C’est pourquoi la loi autorise les assistantes familiales à déduire de l’impôt trois fois le smic horaire brut par jour et par enfant... au final, ce que gagne Nicole n’augmente le revenu imposable du foyer que de 5000 euros par an. Selon les revenus fonciers dégagés par son mari, le couple est imposable certaines années, mais le plus souvent il ne l’est pas.

 

Dépenses : 1720 euros par mois

Les dépenses de la famille ont toujours été comptées à l’euro près. « On est une petite PME », s’amuse son mari, qui tient les comptes.
Ainsi, ils vivent de façon modeste, « sobre » aiment-ils à dire, mais confortable, et sans avoir jamais hérité.

Il y a vingt-trois ans ils ont démarré un premier emprunt, qu’ils ont fini de rembourser, et depuis ils ont enchaîné les opérations immobilières, afin de se mettre à l’abri ainsi que leur progéniture, mais sans esprit spéculatif.

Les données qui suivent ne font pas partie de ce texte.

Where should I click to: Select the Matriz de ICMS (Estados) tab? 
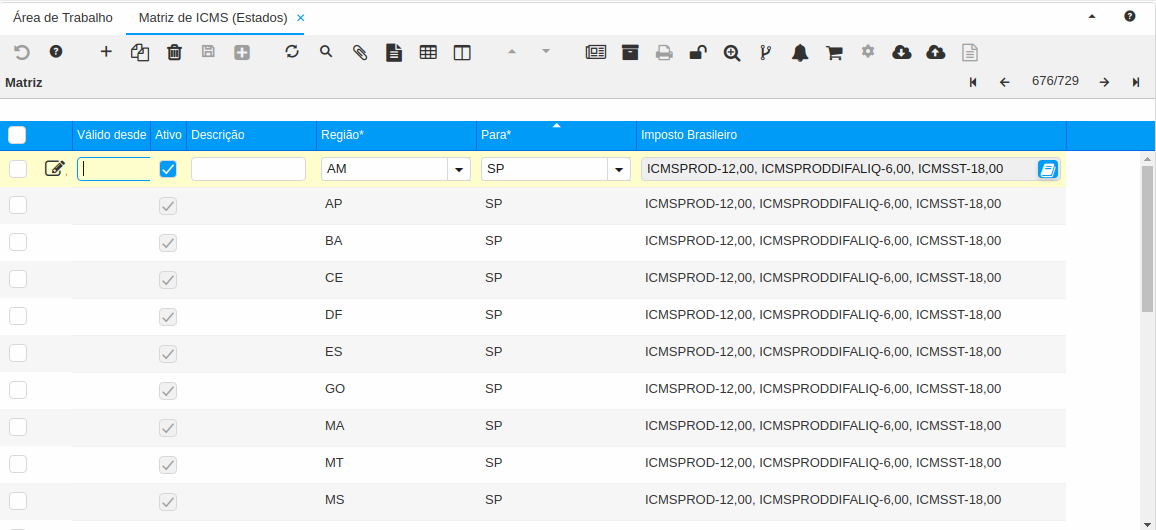(212, 18)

Il ne leur reste plus qu’un emprunt de 57 euros par mois à rembourser correspondant à des aménagements intérieurs dans leur maison.
Nicole a besoin d’une grande voiture, pour transporter son dernier enfant, âgé de 15 ans, ainsi que les jumeaux placés, et éventuellement un troisième enfant.

Elle rembourse un emprunt de 418 euros par mois sur trois ans pour sa voiture. Ses dépenses de carburant s’élèvent à 46 euros par mois, et l’assurance coûte 41 euros par mois. Nous allons compter les dépenses du foyer sur le budget de Nicole :

  • 26 euros d’assurance pour la maison ;
  • 133 euros pour les taxes foncières ;
  • 36,50 de charges de copropriété ;
  • 213 euros pour les dépenses de gaz, d’électricité, de chauffage et d’eau ;
  • 54 euros d’abonnement Internet et de téléphone ;
  • 10 euros de téléphone portable ;
  • 68 euros de mutuelle ;
  • 27 euros pour une surcomplémentaire santé ;
  • 127 euros d’habillement pour elle et les deux enfants placés ;
  • 39 euros de produits de droguerie et d’entretien ;
  • 424 euros de courses alimentaires pour cinq, sachant que c’est un volet très surveillé, que le couple fixe un prix de repas par personne comme en collectivité. Depuis deux ans, ils ont constaté une hausse des prix, notamment sur les fruits et légumes, et compensent avec un potager.
 

Epargne et loisirs : une petite évasion de quatre jours à la mer

Vacances et loisirs sont comptées sur le budget de son mari, mais sont très réduits. Ils déjeunent au restaurant trois fois par mois, laissant exceptionnellement les enfants à la cantine.

Ils ne sortent pas le soir et se souviennent d’être allés au cinéma ou au théâtre une fois dans l’année. Ils se sont évadés quatre jours à la mer cet été avec les enfants et ont logé dans un appartement qu’on leur a prêté.

Depuis longtemps, le mari de Nicole a entrepris de les mettre à l’abri du besoin pour qu’elle ne dépende pas de ce travail pour vivre. Il achète de petits appartement qu’il rénove et loue. Chaque fois qu’un emprunt est remboursé, il relance un autre prêt.

Malgré la fatigue et le combat incessant avec les services sociaux, Nicole compte continuer son métier, encore quelques années. Elle espère désormais pouvoir accueillir des enfants nés sous X, c’est-à-dire abandonnés à la naissance, et les garder le temps qu’il faut avant qu’ils soient adoptés.

Un relais, un havre pour les enfants en souffrance, c’est ce qu’elle prétend être. A moins qu’un jour une remarque d’une assistante sociale mal lunée, ne lui fasse jeter l’éponge... Elle s’est déjà entendu dire « on ne joue pas à la poupée » et l’a encore en travers de la gorge.